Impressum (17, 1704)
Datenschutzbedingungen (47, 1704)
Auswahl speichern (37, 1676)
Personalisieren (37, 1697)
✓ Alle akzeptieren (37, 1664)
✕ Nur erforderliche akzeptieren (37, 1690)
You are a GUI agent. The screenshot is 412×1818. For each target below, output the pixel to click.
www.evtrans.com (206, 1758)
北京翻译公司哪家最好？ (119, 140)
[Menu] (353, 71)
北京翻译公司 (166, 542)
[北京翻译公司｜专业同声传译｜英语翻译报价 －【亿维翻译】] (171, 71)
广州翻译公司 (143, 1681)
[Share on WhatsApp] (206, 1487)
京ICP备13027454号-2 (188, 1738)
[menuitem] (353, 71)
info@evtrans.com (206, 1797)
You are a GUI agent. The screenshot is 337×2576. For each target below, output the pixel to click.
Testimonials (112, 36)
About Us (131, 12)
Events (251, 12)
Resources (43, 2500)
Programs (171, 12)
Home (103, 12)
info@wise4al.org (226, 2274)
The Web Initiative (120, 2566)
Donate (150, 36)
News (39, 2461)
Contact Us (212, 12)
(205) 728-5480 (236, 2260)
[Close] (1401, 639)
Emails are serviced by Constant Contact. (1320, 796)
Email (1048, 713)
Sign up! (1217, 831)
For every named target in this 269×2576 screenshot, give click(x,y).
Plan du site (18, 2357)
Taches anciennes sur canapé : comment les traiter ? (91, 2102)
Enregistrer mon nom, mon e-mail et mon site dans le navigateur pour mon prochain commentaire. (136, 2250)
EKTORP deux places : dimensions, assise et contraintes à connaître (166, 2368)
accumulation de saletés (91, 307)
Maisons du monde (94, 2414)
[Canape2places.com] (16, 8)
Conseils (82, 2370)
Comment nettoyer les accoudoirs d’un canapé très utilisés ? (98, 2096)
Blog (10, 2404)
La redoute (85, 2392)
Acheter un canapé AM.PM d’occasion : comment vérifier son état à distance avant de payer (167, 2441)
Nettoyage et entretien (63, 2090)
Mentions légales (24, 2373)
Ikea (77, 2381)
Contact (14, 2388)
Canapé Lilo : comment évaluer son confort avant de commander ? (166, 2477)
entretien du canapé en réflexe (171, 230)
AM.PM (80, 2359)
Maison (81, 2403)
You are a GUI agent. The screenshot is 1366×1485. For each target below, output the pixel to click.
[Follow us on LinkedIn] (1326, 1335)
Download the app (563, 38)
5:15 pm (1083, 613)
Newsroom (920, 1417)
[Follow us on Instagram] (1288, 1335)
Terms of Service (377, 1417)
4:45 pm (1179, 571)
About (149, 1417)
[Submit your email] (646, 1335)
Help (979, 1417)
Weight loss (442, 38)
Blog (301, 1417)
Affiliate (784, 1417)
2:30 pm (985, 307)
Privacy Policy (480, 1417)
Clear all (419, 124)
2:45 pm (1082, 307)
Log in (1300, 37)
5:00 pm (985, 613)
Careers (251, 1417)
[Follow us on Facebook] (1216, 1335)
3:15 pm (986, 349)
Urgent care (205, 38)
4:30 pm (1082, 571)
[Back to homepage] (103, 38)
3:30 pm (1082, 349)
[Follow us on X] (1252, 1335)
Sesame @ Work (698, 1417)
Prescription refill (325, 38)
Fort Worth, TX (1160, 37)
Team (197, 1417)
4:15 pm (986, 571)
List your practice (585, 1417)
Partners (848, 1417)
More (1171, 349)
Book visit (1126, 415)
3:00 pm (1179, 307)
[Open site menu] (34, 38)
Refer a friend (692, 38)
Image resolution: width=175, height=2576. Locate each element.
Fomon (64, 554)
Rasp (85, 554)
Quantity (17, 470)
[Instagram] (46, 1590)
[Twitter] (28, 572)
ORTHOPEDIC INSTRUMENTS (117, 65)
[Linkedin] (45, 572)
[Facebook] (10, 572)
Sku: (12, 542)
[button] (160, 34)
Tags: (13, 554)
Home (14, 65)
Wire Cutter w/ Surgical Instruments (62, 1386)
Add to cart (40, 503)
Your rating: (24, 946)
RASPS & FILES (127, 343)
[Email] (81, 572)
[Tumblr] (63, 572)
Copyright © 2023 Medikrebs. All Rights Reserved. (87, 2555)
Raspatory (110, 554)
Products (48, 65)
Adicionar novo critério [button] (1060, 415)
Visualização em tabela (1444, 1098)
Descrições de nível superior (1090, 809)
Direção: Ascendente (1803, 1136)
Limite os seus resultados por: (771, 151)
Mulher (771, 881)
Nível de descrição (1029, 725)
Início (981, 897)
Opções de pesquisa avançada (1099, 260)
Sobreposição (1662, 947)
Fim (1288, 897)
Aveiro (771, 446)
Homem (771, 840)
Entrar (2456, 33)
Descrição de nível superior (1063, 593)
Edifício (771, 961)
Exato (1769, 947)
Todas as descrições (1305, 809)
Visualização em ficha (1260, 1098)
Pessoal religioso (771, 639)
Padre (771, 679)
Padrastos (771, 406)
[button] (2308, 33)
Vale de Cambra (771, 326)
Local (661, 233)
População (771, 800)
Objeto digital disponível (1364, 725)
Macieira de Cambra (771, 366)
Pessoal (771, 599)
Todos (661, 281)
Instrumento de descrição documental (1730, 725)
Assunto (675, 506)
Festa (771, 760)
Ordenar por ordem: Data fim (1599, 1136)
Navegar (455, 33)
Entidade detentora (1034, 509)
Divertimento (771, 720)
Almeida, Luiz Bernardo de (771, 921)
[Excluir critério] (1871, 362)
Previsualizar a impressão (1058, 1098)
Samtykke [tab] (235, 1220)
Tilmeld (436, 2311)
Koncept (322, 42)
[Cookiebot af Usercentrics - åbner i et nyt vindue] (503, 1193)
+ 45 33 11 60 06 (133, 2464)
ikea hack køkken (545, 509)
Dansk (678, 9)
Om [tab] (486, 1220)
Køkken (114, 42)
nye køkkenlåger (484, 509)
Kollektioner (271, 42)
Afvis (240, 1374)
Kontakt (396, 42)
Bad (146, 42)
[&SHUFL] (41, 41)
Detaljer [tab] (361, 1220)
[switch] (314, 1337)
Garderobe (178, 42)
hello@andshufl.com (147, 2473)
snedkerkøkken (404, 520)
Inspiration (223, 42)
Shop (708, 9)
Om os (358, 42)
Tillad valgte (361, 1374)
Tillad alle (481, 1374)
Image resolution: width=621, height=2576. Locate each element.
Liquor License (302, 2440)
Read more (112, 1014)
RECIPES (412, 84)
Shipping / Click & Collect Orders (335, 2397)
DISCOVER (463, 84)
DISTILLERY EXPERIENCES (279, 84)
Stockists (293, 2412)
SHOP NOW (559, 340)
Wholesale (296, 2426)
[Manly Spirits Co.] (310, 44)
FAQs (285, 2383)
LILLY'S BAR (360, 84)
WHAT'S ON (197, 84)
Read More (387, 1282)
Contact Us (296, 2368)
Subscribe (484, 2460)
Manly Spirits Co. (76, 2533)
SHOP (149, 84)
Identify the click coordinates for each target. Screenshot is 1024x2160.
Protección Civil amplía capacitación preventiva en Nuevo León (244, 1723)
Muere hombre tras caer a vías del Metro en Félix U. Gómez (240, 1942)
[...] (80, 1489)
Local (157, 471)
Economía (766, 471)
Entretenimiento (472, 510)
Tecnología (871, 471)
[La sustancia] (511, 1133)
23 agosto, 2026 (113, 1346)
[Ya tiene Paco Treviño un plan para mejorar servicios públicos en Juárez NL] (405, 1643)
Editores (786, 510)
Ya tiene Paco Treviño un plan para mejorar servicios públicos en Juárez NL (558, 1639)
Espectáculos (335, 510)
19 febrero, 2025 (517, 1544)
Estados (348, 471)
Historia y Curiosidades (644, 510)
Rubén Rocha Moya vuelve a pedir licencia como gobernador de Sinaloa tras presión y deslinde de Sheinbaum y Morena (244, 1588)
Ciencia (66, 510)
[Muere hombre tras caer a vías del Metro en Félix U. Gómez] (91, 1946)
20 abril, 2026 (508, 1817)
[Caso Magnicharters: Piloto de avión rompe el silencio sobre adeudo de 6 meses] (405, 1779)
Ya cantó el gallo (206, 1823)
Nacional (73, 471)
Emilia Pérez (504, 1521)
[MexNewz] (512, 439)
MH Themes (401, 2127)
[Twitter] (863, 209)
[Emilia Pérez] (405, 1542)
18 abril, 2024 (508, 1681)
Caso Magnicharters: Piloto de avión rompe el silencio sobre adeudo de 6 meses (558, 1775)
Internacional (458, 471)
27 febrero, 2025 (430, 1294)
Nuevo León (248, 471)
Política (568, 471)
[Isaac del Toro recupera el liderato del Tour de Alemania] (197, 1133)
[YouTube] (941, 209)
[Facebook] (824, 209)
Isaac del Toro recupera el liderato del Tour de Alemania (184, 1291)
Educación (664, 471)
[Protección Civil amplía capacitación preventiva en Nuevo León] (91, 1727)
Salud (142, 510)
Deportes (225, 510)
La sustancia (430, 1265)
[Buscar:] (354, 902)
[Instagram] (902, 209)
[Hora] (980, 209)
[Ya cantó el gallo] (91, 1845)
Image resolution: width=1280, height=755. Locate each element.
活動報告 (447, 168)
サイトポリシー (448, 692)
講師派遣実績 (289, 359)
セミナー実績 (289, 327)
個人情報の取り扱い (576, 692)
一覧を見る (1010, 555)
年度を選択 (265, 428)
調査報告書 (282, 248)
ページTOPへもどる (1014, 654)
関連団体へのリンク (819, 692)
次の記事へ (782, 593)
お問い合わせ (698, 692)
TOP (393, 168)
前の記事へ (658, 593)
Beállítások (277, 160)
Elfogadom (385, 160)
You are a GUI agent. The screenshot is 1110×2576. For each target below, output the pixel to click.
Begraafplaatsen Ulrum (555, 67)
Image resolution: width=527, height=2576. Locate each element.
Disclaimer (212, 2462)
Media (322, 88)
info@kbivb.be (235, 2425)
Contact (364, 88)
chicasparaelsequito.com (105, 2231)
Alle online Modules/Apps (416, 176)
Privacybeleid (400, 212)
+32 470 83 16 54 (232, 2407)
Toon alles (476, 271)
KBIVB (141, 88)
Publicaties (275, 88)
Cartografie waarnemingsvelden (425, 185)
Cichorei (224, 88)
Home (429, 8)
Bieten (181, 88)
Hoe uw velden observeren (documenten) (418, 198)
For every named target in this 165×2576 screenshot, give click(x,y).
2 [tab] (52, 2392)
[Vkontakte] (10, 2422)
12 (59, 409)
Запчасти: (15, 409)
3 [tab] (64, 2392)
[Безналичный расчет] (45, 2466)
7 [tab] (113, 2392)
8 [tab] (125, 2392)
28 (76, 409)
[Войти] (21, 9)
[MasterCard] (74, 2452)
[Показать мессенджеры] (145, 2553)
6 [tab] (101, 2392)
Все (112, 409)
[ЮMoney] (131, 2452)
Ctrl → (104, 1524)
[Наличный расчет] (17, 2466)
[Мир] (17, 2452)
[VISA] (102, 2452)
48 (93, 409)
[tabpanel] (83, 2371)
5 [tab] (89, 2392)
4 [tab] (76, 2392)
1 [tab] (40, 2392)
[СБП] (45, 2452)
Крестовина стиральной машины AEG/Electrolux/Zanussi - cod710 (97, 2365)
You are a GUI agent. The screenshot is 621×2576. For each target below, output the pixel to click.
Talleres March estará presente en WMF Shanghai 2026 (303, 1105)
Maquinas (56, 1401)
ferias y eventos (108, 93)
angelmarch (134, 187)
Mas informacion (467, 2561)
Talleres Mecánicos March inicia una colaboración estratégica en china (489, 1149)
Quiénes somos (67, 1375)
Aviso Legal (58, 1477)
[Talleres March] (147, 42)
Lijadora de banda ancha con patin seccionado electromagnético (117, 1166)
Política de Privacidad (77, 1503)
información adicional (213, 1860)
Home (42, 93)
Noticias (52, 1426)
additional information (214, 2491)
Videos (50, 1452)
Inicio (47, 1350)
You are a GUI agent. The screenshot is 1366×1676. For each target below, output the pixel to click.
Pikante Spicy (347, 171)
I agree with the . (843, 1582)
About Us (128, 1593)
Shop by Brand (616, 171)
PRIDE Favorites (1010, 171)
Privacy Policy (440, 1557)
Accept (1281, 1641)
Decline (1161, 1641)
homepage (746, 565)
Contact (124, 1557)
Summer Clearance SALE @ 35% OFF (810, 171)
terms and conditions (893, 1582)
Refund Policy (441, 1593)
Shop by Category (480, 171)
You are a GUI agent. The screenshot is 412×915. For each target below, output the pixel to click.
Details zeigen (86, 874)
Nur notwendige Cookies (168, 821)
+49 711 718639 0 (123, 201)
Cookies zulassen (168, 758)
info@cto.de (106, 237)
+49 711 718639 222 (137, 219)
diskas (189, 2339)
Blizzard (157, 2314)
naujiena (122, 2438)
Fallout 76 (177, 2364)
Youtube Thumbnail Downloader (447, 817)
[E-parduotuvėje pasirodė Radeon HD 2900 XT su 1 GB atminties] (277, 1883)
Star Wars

※

### What to produce
Every line in the data that holds the string "capacitación" should be copied.

### Result of this task
Protección Civil amplía capacitación preventiva en Nuevo León (244, 1723)
[Protección Civil amplía capacitación preventiva en Nuevo León] (91, 1727)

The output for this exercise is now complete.